▸ TO DO:
a: Retype the passage on Püspöki from "I answered this" to "stated ten years ago." without changing a word.
b: List every year written in numerals in the passage on Püspöki.

▸ QUOTED PASSAGE:
------------

I answered this question ten years ago.  Taking into account the documents mentioned above in Point No. 4, from the years 833 and 836 and on the basis of the location of the main channel of the Danube, I came to the conclusion that the seat of Chorepiscopus (Assistant Bishop) Anno and his descendants was Pozsonypüspöki in Csallóköz.  At the time of the Avar Province, this place was called Kirchbach in German, the Avars however supposedly called it Vetvár.76  I have not changed the opinion I stated ten years ago. 

Peter Ratkos calls my opinion about the seat of the Avar Assistant Bishops „erroneous”.  In spite of his statement, he cannot disprove the facts that are found in the maps of the River Danube, which are important key points to answer this question.  Now in this question, as to whether the seat of the Avar Assistant Bishops was in the territory of Püspöki or not, the decisive factor is the location of the main channel of the Danube at that time, as I already explained in Point No. 1. 

Since I wrote the history of Püspöki, many new facts have come to light, which further support the theory that Kirchbach/Vetvár and Püspöki were identical.  The ecclesiastical and secular organizations willingly settled on the Roman ruins, where they had easy access to building materials.  Among the many possibilities, I mention just one – the establishment of the Diocese of Salzburg.  The founder of the Diocese of Salzburg was Hrodbert, the Bishop of Worms, who received the following information, that in the location of Salzburg „. . . in ancient times, there were wonderful buildings, surrounded by forests, which in his time were half-ruined”77 and it was for this reason that he founded the new Diocese on this spot.

We demonstrated the existence of the Roman settlement in the territory that was  later called Pozsonypüspöki, already in 1968, at the time of the writing of the history of this market town.  Since the publication of this monograph, another very important artifact proves this – the print of  a military seal which was discovered in 1970.  The text of the seal is : “…Cohors II. Italicorum Voluntariorum” which means „. . . the second cohort of Italian volunteers”.  This artifact definitively proves the existence of a settlement from Roman times in the location of Püspöki because the text on the seal“Cohors II. Italicorum Voluntariorum” excludes the possibility that it could have been brought at a later date.

------------

▸ RECORDED DATA:
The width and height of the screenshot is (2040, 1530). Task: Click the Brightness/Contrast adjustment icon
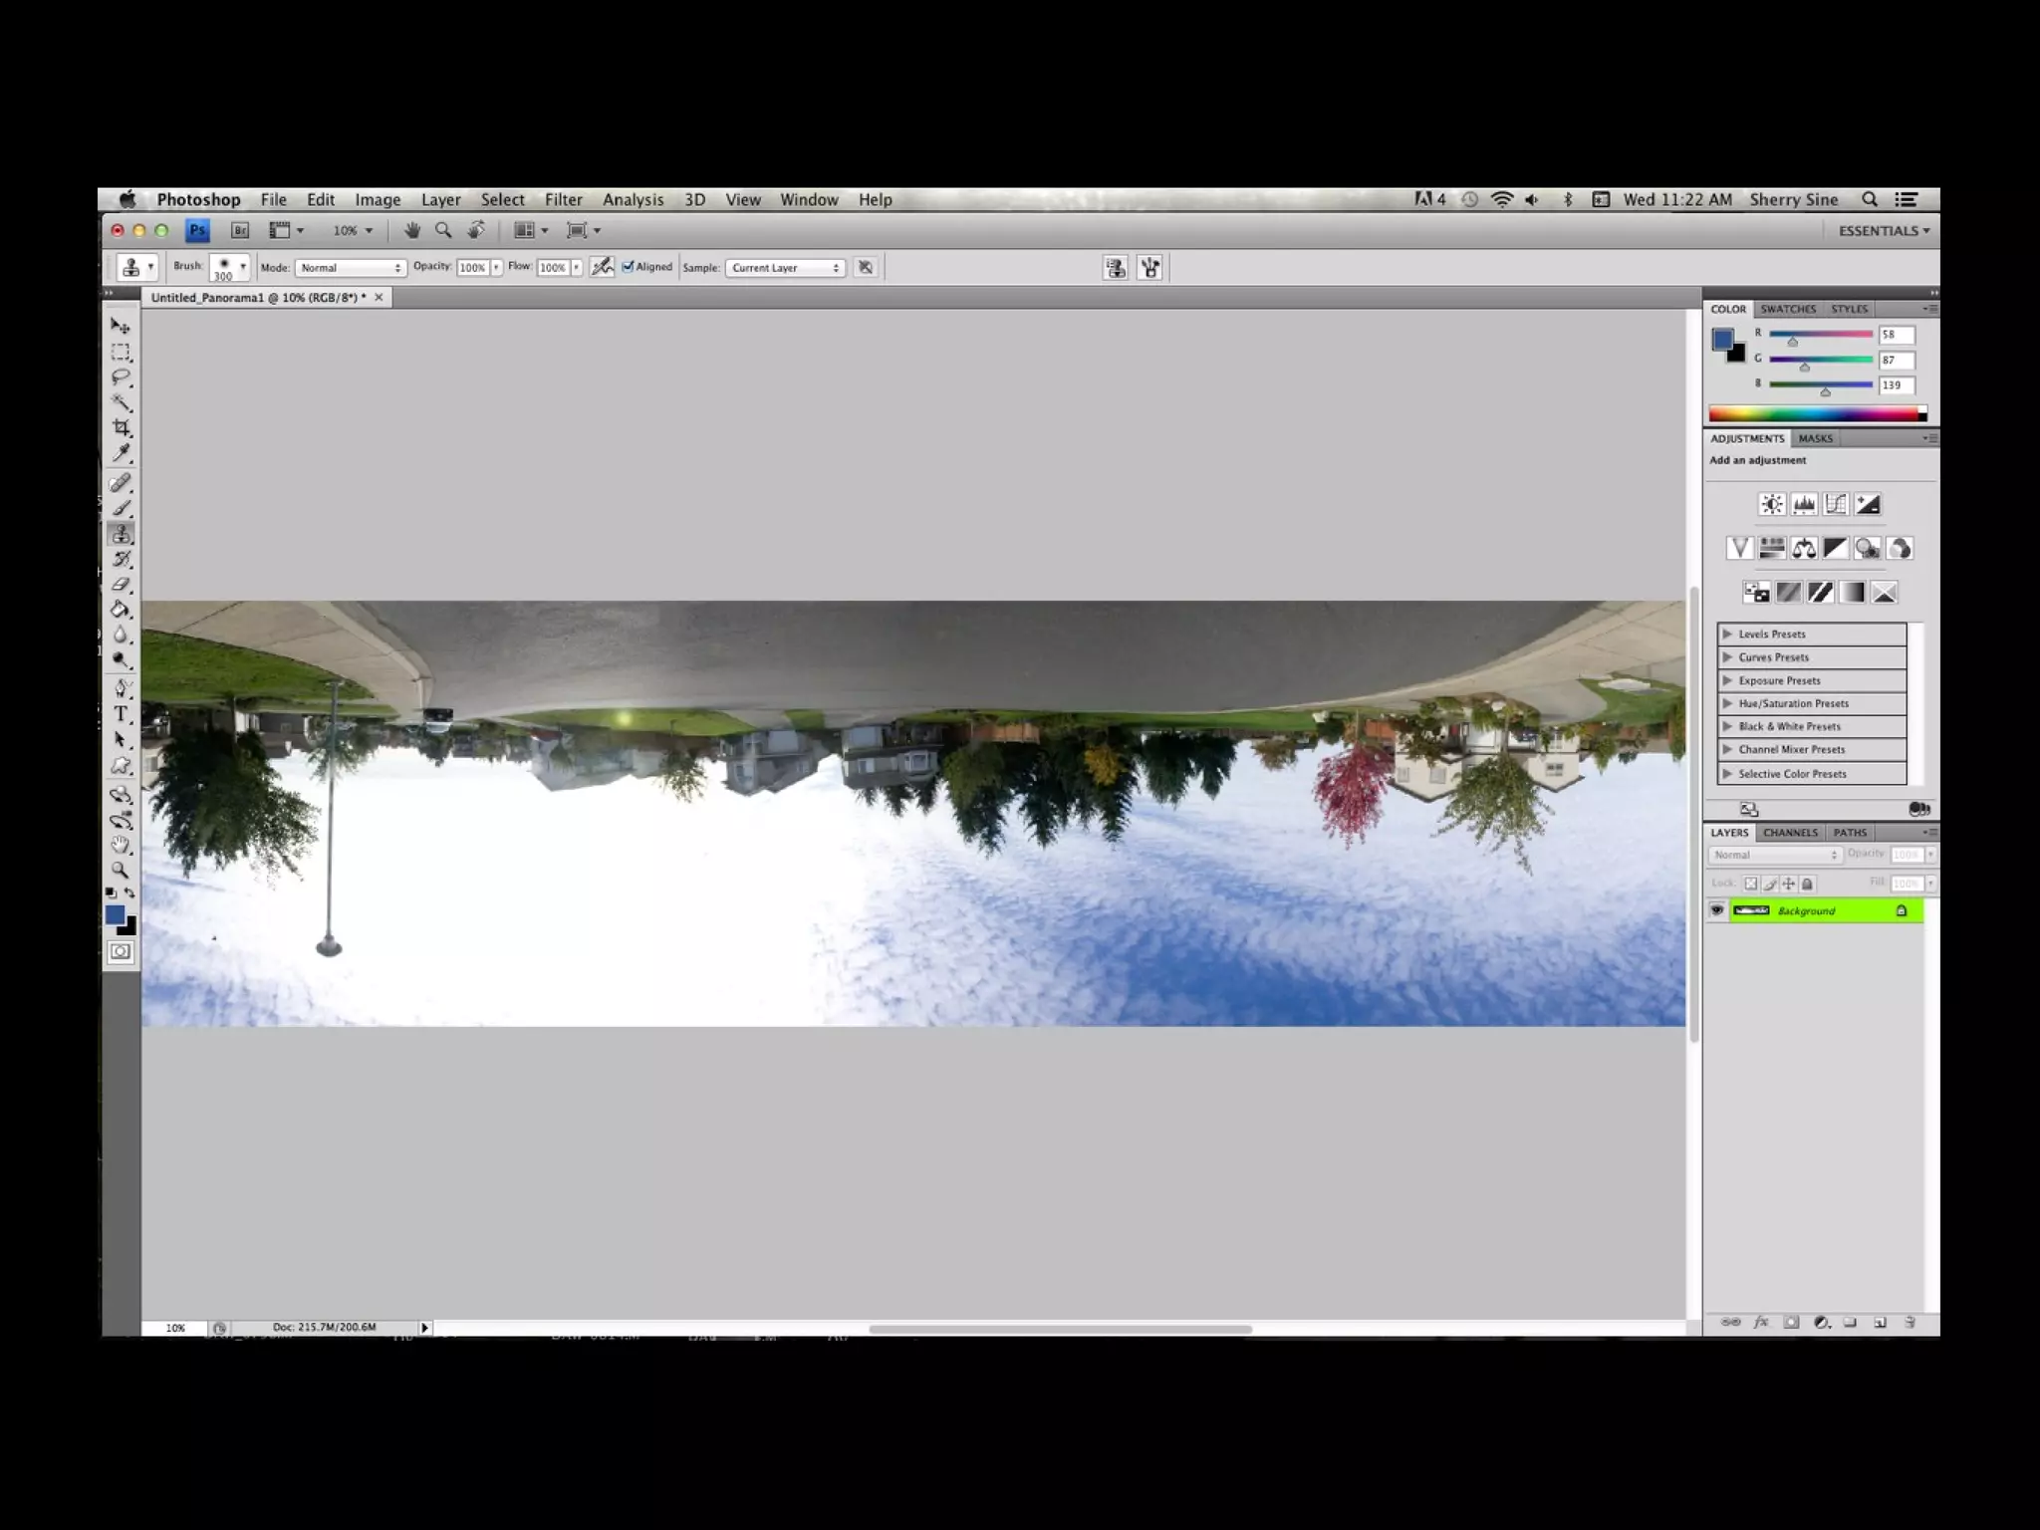tap(1771, 504)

------------

▸ ANSWERS TO THE PROBLEMS:
a:
I answered this question ten years ago.  Taking into account the documents mentioned above in Point No. 4, from the years 833 and 836 and on the basis of the location of the main channel of the Danube, I came to the conclusion that the seat of Chorepiscopus (Assistant Bishop) Anno and his descendants was Pozsonypüspöki in Csallóköz.  At the time of the Avar Province, this place was called Kirchbach in German, the Avars however supposedly called it Vetvár.76  I have not changed the opinion I stated ten years ago.

b: 833, 836, 1968, 1970